Red feathers (Echium amoenum, Boraginaceae) flower

  • A randomized, double-blind, placebo-controlled study treated participants with OCD (n = 44) with 500 mg/day red feathers aqueous extract or placebo for six weeks. The red feathers group had significant improvement of symptoms of OCD (P = 0.035) and anxiety (P < 0.05) compared with placebo. There were no significant AEs associated with red feathers.
  • The mechanism of action of red feathers on improving symptoms of OCD may be related to the increase of dopamine and serotonin.

St. John’s wort (SJW; Hypericum perforatum, Hypericaceae) aerial parts

  • A randomized, double-blind, placebo-controlled, multicenter study treated participants with OCD (n = 60) with 600-1800 mg/day (flexible dose schedule) SJW or placebo for 12 weeks. There were no significant differences between groups in ameliorating the symptoms of OCD.
  • An open-label study treated participants with OCD (n = 12) with 900 mg/day SJW for 12 weeks. There was a significant improvement in symptoms of OCD (P = 0.001). Diarrhea and restless sleep were the most commonly reported AEs.
  • One in vivo study concluded that acute treatment with SJW had an anticompulsive effect in a mouse model of OCD; however, the effect was not maintained with chronic treatment.
  • The mechanism of SJW on improving symptoms of OCD may be related to SJW’s effect on serotonin, dopamine, gamma aminobutyric acid (GABA), norepinephrine, and L-glutamate.

Calabash gourd; bottle gourd (Lagenaria siceraria, Cucurbitaceae) fruit

  • One in vivo study concluded that treatment with calabash gourd methanolic extract had an anticompulsive effect comparable to fluoxetine in a mouse model of OCD.
  • Calabash gourd is an adaptogen.
  • According to the authors, there are no clinical studies evaluating the effect of calabash gourd on OCD.

Silymarin extracted from milk thistle (Silybum marianum, Asteraceae) leaf

  • A randomized, double-blind, controlled, pilot study treated participants with OCD (n = 35) with 600 mg/day milk thistle leaf methanol extract or 30 mg/day fluoxetine for eight weeks. Milk thistle significantly improved symptoms of OCD (P = 0.001), and there were no significant differences between groups in ameliorating the symptoms of OCD. However, the authors state that the sample size was small, and the extract was not standardized; thus, more research is needed.
  • The mechanism of action of silymarin on improving symptoms of OCD may be related to it enhancing serotonin activity, and inhibiting monoamine oxidase activity.

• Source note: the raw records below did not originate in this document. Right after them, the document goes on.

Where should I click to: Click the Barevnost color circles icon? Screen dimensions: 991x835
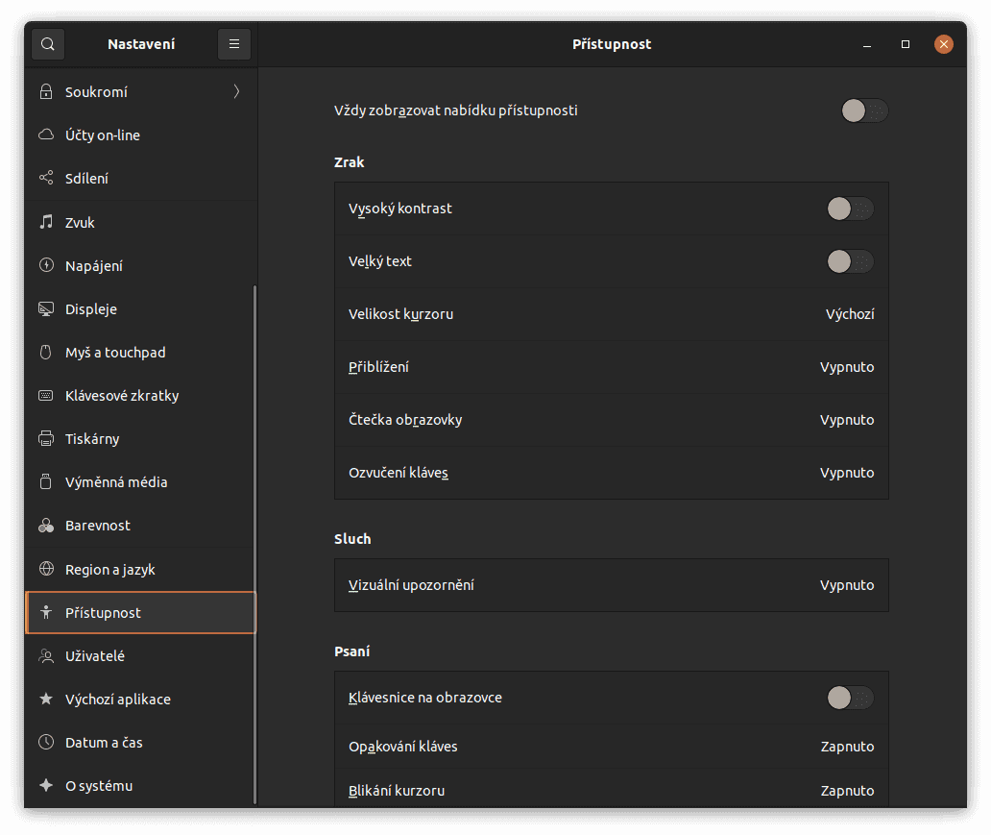click(x=45, y=526)
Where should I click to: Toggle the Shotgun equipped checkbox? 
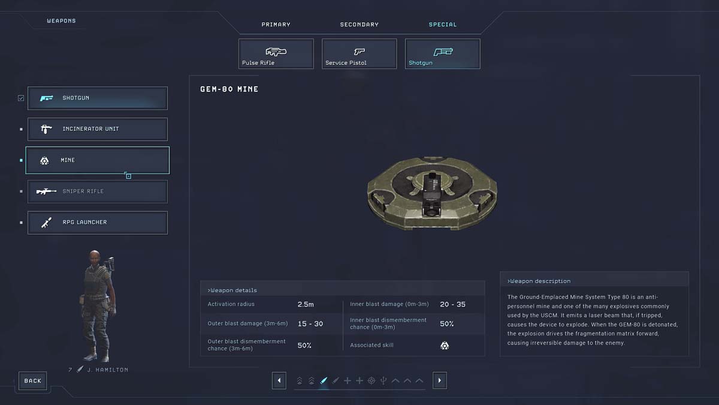tap(20, 98)
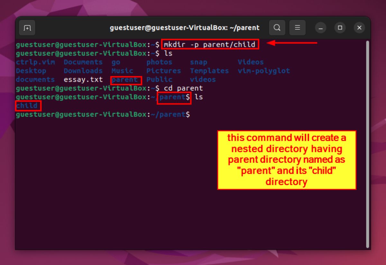This screenshot has height=265, width=386.
Task: Click the yellow annotation box
Action: (x=286, y=160)
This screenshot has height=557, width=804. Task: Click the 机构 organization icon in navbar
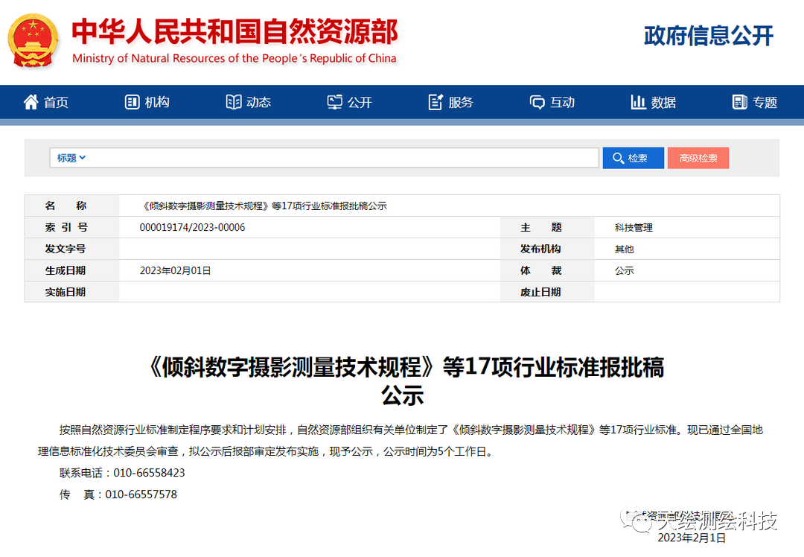[132, 102]
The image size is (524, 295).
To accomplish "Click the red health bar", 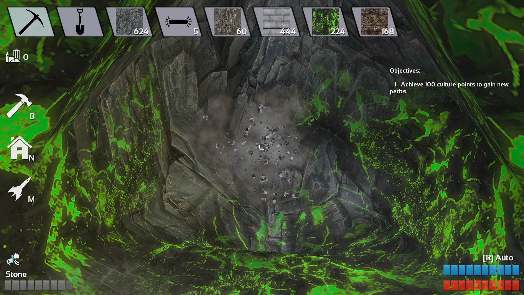I will [481, 285].
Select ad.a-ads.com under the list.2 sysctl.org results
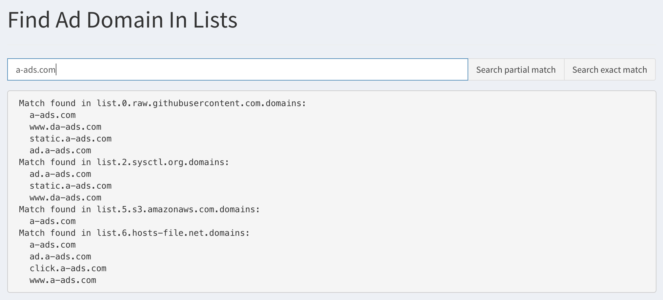 [x=60, y=174]

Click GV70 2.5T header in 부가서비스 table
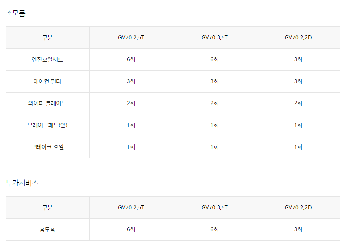[131, 207]
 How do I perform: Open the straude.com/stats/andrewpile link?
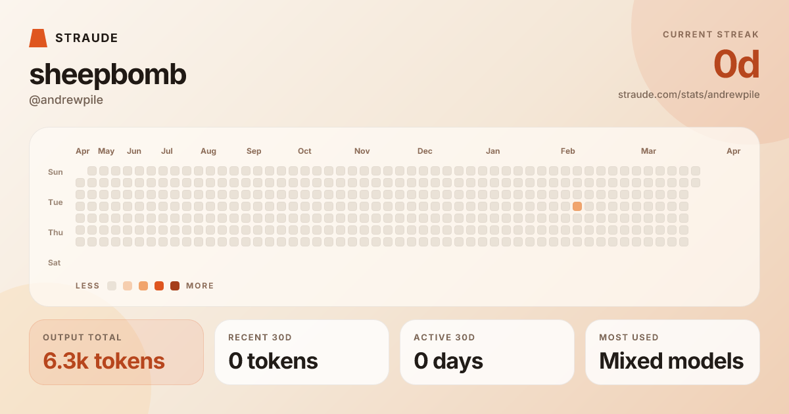point(688,95)
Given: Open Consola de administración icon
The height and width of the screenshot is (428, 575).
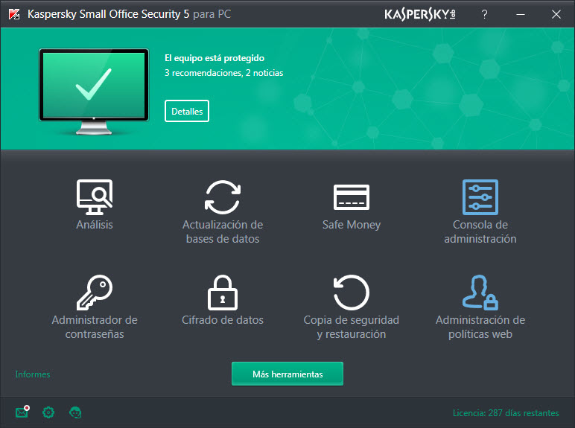Looking at the screenshot, I should [x=480, y=197].
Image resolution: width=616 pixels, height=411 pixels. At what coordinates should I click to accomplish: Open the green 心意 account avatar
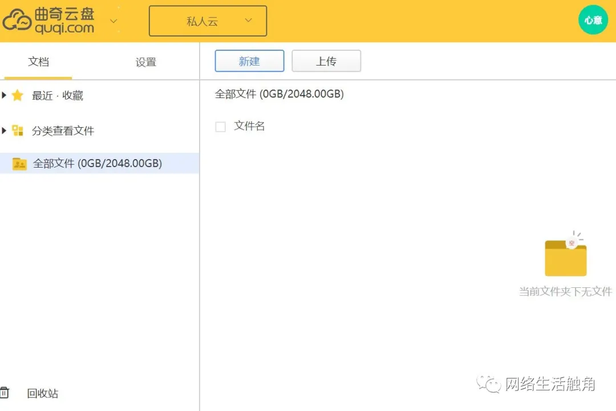tap(593, 20)
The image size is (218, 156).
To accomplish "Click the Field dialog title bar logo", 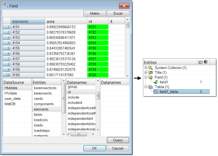I will [x=6, y=6].
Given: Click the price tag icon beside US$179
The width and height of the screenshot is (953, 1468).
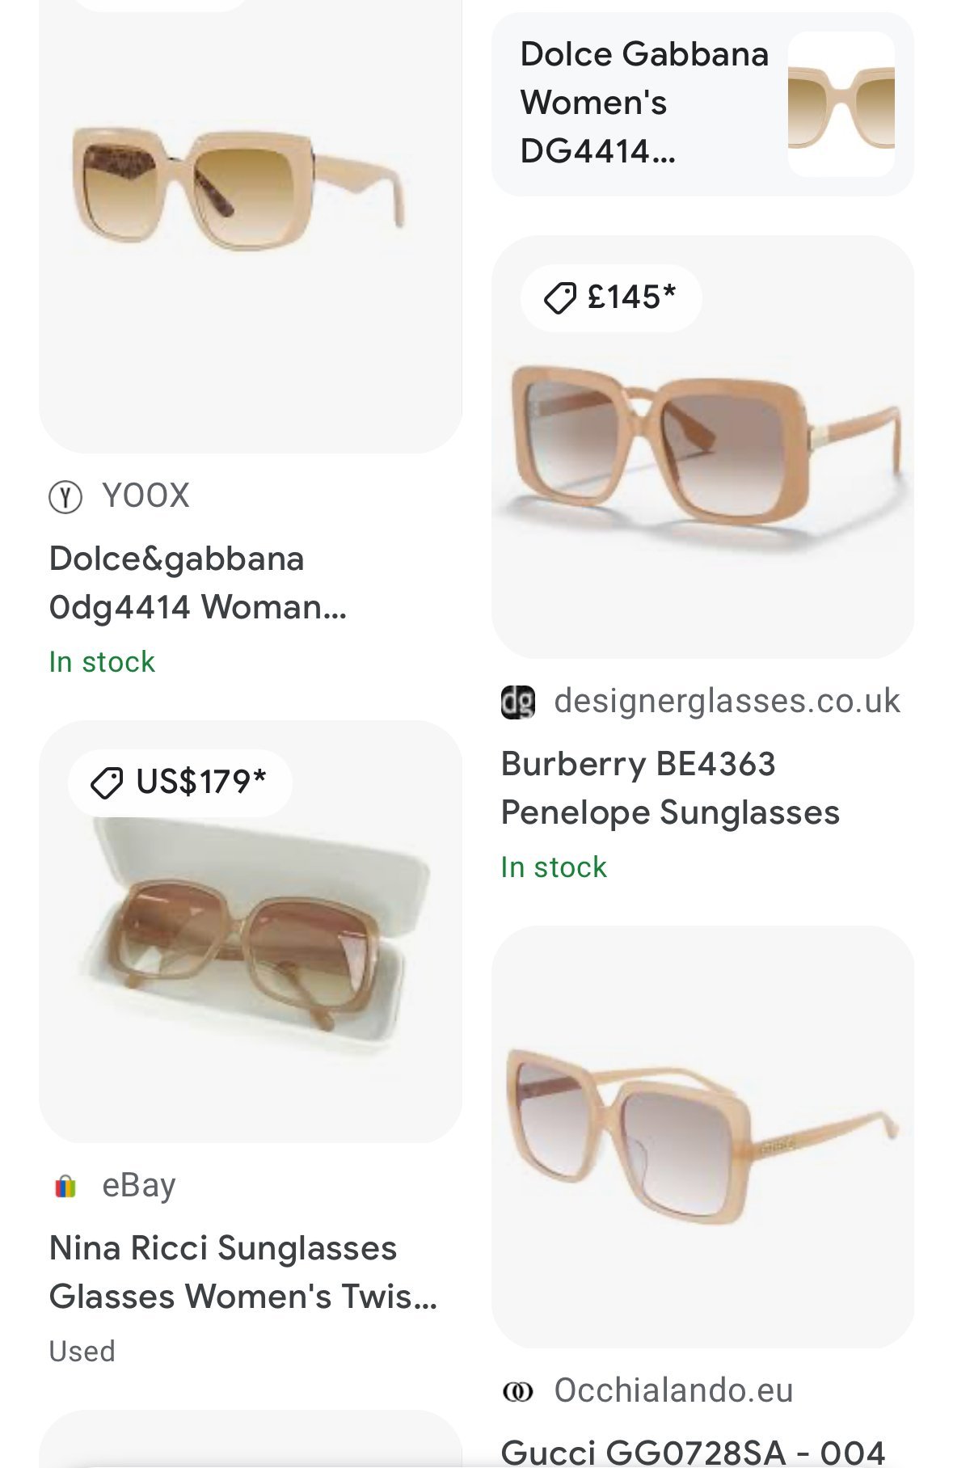Looking at the screenshot, I should (107, 783).
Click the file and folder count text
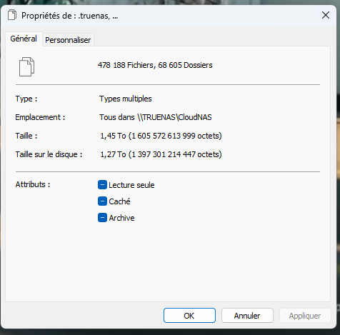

Crape jasmine; pinwheel flower (Tabernaemontana divaricata, Apocynaceae) leaf

  • One in vivo study concluded that treatment with crape jasmine leaf ethanol extract had an anticompulsive effect comparable to fluoxetine in a mouse model of OCD.
  • The mechanism may involve serotonergic pathways.
  • According to the authors, there are no clinical studies evaluating the effect crape jasmine on OCD.

Valerian (Valeriana officinalis, Valerianaceae) root extract

  • A randomized, double-blind, placebo-controlled study treated participants with OCD (n = 31) with 765 mg/day valerian root extract or placebo for eight weeks. Valerian rapidly and significantly improved symptoms of OCD compared with placebo (P < 0.001). The frequency of AEs was not significantly different between groups.
  • The mechanism of valerian on improving symptoms of OCD may be attributed to inhibiting GABA reuptake and serotonin binding.

Ashwagandha (Withania somnifera, Solanaceae) root extract

  • A randomized, double-blind, placebo-controlled study treated participants with OCD plus with or without anxiety disorder and taking SSRIs (n = 30) with 120 mg/day ashwagandha extract or placebo for six weeks. Ashwagandha significantly improved symptoms of OCD compared with placebo (P < 0.001) in participants with or without anxiety disorder. However, there were only 15 patients per group.
  • The mechanism of action as related to OCD is not reported.

According to the authors, this is the most comprehensive systematic review of herbal medicines and phytochemicals to treat OCD published since 2011. The results demonstrate that more well-designed clinical trials are needed for all potential herbal therapeutics intended to treat symptoms of OCD. The authors declare no conflicts of interest.